PS: I don't have Radeon Anti-Lag and screen recording enabled in my GPU driver.
PS: I have the video profile set to default in the driver.
Additionally you could try using the LAV decoder from here: https://help.wallpaperengine.io/videos/lav.html which also has a control panel where you can choose between a bunch of different hardware acceleration methods. After changing the method, you have to fully restart Wallpaper Engine for it to take effect.
In general I don't see anything in the log that could be attributed to this. As long as you don't have the color options in Wallpaper Engine enabled, then Wallpaper Engine will also not cause anything to happen to the video and it's just being played as-is through the video system of Windows and the graphics driver. I believe there was someone else recently who had issues with AMD video colors so perhaps this is a new issue in the driver that just needs to be resolved, it might be worth trying older driver versions. If it turns out that there is a new bug in the driver, then this could at least be reported to AMD.
If you absolutely don't have this issue in other video applications that use hardware acceleration (like Windows Media Player) then it could also be a per-application setting in the driver, but right now we are not aware of what it is specifically so I can't tell you exactly what setting to look out for.
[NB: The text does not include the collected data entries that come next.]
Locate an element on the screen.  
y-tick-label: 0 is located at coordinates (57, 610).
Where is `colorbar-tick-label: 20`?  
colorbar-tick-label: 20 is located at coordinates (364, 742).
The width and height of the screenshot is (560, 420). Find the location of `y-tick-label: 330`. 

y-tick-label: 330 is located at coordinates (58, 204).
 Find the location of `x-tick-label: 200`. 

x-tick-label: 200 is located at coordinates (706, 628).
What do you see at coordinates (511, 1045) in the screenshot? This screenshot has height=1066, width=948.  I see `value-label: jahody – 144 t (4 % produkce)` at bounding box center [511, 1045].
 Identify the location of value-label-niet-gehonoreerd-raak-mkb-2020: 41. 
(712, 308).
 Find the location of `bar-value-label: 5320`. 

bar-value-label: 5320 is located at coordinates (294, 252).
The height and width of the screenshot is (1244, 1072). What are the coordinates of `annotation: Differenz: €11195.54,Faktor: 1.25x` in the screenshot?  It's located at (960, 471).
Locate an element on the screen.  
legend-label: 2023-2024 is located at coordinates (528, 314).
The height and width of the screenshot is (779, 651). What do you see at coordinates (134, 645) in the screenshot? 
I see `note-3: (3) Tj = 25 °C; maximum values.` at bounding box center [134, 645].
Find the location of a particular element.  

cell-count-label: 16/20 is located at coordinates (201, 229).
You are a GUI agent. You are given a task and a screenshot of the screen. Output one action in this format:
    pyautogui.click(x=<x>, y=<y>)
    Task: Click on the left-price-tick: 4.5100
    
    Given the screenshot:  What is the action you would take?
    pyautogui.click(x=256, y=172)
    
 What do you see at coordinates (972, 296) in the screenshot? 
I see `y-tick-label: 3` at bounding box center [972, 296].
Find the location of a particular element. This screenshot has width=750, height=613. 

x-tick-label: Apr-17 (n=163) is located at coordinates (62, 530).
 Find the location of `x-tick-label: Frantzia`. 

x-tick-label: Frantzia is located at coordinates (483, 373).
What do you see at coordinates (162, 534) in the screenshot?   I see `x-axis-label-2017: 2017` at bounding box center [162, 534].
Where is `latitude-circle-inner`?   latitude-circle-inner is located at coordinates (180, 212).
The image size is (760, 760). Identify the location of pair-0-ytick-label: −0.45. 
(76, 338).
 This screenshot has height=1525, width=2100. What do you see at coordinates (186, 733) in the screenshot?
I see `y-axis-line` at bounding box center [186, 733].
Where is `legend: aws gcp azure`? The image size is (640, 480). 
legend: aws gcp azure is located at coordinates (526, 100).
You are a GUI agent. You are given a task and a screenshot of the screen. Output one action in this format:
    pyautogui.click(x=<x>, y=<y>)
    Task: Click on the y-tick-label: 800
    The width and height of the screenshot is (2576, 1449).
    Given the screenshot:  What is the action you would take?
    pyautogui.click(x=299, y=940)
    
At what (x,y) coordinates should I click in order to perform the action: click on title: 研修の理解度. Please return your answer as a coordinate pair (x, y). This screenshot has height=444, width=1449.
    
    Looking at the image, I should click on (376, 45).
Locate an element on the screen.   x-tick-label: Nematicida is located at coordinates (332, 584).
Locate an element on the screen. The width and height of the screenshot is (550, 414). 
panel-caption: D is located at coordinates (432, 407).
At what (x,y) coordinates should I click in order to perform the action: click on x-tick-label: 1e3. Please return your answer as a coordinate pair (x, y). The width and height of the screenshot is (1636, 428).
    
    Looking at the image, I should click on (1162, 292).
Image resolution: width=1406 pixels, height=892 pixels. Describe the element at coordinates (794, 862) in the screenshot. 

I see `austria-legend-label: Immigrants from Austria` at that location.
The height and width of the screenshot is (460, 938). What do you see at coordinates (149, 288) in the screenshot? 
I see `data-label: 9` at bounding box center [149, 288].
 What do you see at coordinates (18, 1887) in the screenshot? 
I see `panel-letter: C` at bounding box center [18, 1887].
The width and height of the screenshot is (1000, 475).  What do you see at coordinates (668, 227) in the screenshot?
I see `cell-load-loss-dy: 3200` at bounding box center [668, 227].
This is normally the best choice and should cause the least problems in general on any device or with any software. So this could really be something in the AMD driver that AMD could ultimately fix, it might be worth to try and file a bug report with them or ask them what setting in the driver might cause this.
If you haven't tried LAV from the link I sent earlier, I think it might still be worth a try and then just going through all of the different hardware acceleration systems that are supported and available on your PC. Maybe one of them works, so it may be a viable workaround. After installing LAV you have to close WE and open the LAV video options to switch the hardware acceleration method there.